:: Problem details ::
Starting with the line containing "Variedades (526, 180)" and going on through the line containing "Bases y Condiciones Comerciales (861, 1855)", return the lines of the data below exactly, and only those.

:: Available data ::

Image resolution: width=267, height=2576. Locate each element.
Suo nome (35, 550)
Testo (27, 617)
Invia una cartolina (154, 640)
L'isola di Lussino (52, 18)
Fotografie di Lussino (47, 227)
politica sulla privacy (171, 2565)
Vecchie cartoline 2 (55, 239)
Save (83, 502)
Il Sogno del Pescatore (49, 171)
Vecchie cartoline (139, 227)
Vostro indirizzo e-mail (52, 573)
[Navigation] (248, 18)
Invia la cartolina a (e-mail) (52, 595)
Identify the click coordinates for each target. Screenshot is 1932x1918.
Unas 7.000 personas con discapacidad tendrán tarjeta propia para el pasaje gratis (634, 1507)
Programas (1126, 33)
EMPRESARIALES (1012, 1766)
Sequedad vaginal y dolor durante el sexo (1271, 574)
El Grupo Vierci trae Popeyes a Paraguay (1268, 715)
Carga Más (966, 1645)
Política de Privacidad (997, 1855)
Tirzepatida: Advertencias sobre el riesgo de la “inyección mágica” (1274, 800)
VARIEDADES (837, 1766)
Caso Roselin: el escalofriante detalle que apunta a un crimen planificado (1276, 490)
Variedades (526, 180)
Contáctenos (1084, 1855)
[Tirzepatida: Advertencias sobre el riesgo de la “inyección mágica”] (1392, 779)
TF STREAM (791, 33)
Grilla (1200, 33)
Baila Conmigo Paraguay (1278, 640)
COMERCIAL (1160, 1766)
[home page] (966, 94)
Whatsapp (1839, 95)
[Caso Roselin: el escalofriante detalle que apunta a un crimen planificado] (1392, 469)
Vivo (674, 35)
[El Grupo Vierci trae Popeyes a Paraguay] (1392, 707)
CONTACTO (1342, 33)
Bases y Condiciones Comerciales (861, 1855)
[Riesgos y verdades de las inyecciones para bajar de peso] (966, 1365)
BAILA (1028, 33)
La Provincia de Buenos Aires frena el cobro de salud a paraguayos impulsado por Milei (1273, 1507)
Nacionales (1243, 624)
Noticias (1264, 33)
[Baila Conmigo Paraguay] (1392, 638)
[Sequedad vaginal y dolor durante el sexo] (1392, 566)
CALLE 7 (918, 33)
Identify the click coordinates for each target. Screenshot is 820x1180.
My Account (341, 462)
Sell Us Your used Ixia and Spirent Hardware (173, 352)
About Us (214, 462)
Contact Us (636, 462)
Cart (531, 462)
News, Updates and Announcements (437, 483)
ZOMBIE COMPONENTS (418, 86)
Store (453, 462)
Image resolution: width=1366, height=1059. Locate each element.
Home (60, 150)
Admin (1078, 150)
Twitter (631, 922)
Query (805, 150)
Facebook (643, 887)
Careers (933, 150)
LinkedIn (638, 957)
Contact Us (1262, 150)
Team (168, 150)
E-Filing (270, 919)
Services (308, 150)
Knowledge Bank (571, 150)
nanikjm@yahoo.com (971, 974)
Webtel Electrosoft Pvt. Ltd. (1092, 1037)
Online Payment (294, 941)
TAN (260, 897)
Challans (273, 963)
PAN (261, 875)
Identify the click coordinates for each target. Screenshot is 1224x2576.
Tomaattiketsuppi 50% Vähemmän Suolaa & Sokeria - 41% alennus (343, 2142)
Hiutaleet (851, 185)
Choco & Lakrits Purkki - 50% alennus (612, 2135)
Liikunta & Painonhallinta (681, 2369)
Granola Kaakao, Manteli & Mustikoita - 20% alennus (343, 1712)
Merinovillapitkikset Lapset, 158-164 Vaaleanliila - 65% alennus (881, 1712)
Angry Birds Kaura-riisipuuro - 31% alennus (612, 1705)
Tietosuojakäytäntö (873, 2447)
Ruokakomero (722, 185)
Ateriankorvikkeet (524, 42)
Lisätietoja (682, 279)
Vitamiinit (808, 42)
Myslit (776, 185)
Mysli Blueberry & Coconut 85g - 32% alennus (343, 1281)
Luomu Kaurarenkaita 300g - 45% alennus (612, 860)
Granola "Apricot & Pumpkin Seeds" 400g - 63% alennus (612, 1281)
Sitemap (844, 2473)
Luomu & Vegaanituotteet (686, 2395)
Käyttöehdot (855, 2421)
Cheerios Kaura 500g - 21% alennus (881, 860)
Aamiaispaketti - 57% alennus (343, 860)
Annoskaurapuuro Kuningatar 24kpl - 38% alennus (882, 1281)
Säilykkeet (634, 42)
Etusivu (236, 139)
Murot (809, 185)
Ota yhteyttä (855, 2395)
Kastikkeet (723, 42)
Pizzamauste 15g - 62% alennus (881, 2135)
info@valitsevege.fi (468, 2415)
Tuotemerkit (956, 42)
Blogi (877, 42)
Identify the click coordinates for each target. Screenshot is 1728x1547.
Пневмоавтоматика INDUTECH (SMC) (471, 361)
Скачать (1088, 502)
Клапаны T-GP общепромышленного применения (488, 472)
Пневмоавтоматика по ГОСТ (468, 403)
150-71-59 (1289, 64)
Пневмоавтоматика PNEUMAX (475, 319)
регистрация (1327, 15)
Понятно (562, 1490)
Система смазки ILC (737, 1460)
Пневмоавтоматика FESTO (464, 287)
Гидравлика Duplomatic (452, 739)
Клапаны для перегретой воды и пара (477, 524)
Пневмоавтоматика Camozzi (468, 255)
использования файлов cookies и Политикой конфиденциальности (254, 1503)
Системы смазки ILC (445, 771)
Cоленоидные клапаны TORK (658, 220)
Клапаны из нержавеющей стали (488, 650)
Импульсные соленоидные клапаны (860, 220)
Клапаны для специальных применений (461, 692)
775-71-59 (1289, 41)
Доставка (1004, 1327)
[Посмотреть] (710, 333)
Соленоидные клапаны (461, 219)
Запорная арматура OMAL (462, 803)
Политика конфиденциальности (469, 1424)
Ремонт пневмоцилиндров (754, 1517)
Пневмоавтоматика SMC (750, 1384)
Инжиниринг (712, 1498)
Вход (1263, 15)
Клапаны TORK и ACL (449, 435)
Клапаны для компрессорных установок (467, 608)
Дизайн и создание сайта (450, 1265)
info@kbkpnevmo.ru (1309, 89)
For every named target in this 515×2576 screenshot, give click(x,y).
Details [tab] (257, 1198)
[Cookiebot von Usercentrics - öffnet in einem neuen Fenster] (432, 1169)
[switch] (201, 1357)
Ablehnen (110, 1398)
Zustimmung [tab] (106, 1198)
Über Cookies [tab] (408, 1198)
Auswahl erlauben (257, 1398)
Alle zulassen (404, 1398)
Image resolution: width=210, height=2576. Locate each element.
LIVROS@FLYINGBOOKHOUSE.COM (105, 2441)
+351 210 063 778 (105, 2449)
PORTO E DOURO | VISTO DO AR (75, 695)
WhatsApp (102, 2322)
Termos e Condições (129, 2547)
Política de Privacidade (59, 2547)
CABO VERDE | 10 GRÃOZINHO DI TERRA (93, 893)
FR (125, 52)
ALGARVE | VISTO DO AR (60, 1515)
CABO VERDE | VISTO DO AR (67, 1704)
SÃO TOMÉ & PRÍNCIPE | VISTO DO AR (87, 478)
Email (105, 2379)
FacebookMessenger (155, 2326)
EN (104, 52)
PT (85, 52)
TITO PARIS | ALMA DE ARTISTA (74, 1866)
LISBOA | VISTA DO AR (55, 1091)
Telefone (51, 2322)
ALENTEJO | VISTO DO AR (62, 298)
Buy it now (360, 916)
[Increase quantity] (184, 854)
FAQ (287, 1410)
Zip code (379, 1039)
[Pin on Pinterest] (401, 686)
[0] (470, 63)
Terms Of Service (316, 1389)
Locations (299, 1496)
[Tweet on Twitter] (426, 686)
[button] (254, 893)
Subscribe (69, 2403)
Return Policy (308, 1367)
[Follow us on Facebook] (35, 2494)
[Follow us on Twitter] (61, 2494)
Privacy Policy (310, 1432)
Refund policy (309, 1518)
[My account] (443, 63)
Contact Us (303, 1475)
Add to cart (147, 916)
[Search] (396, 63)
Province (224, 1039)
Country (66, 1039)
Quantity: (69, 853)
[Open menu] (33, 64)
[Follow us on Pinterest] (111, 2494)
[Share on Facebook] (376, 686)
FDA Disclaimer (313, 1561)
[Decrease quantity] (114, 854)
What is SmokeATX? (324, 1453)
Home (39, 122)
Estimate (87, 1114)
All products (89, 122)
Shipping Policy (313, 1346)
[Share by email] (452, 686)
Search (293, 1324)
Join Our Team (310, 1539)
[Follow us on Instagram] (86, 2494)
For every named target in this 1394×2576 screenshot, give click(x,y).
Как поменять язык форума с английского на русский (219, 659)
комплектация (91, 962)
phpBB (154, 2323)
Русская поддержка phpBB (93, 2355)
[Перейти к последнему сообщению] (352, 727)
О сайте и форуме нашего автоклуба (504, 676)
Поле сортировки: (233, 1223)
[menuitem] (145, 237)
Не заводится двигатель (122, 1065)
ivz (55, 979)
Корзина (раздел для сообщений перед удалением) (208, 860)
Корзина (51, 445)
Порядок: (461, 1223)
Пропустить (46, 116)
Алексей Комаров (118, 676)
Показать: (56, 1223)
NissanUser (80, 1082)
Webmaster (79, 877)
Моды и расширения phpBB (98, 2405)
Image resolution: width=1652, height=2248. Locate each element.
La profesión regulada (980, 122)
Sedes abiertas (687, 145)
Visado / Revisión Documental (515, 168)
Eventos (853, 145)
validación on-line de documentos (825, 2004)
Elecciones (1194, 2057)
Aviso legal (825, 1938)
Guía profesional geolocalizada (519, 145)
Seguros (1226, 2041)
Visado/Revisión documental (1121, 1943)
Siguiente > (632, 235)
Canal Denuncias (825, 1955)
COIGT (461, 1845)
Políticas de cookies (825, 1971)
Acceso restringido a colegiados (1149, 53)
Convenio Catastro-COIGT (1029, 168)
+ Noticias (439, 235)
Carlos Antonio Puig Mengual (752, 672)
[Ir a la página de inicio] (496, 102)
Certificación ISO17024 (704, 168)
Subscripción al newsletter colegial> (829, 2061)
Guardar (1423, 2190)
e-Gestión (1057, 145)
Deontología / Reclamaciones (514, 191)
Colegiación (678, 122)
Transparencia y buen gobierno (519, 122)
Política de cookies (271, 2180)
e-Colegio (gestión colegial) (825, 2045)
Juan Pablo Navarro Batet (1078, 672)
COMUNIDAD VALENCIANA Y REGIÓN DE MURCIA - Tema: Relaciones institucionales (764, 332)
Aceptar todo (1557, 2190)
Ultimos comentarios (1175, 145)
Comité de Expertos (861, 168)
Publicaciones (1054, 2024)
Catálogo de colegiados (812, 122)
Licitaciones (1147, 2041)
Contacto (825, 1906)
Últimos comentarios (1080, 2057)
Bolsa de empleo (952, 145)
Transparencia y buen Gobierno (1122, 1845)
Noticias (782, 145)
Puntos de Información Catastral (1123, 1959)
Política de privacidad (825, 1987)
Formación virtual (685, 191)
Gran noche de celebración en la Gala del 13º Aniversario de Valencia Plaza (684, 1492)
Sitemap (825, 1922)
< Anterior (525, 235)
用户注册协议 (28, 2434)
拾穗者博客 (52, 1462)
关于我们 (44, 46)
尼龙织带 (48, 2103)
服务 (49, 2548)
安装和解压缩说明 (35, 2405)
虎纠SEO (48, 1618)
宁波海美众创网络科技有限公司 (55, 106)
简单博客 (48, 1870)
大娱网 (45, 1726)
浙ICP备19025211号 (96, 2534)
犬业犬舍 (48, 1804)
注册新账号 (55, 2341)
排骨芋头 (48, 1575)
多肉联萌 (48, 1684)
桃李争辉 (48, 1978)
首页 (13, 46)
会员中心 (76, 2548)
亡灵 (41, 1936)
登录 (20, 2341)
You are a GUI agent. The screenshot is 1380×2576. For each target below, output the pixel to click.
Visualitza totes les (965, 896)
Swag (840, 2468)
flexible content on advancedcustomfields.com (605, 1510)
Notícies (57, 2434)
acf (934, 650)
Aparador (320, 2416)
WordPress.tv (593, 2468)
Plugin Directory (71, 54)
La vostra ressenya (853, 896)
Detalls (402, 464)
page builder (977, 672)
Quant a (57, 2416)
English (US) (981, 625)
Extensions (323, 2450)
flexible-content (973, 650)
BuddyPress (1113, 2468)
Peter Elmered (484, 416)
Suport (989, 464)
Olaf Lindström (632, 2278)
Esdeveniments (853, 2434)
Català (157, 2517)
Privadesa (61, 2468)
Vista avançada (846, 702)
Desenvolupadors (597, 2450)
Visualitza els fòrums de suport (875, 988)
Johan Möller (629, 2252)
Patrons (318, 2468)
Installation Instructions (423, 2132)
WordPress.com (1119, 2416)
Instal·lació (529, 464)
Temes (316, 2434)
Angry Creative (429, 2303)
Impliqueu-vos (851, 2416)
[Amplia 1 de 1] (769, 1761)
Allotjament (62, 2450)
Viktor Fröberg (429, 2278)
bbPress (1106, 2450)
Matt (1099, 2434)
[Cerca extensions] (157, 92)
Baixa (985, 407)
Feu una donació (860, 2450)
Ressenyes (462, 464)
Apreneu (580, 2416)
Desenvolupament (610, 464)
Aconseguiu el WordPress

:: Reply to the exercise ::
Variedades (526, 180)
Contáctenos (1084, 1855)
[Tirzepatida: Advertencias sobre el riesgo de la “inyección mágica”] (1392, 779)
TF STREAM (791, 33)
Grilla (1200, 33)
Baila Conmigo Paraguay (1278, 640)
COMERCIAL (1160, 1766)
[home page] (966, 94)
Whatsapp (1839, 95)
[Caso Roselin: el escalofriante detalle que apunta a un crimen planificado] (1392, 469)
Vivo (674, 35)
[El Grupo Vierci trae Popeyes a Paraguay] (1392, 707)
CONTACTO (1342, 33)
Bases y Condiciones Comerciales (861, 1855)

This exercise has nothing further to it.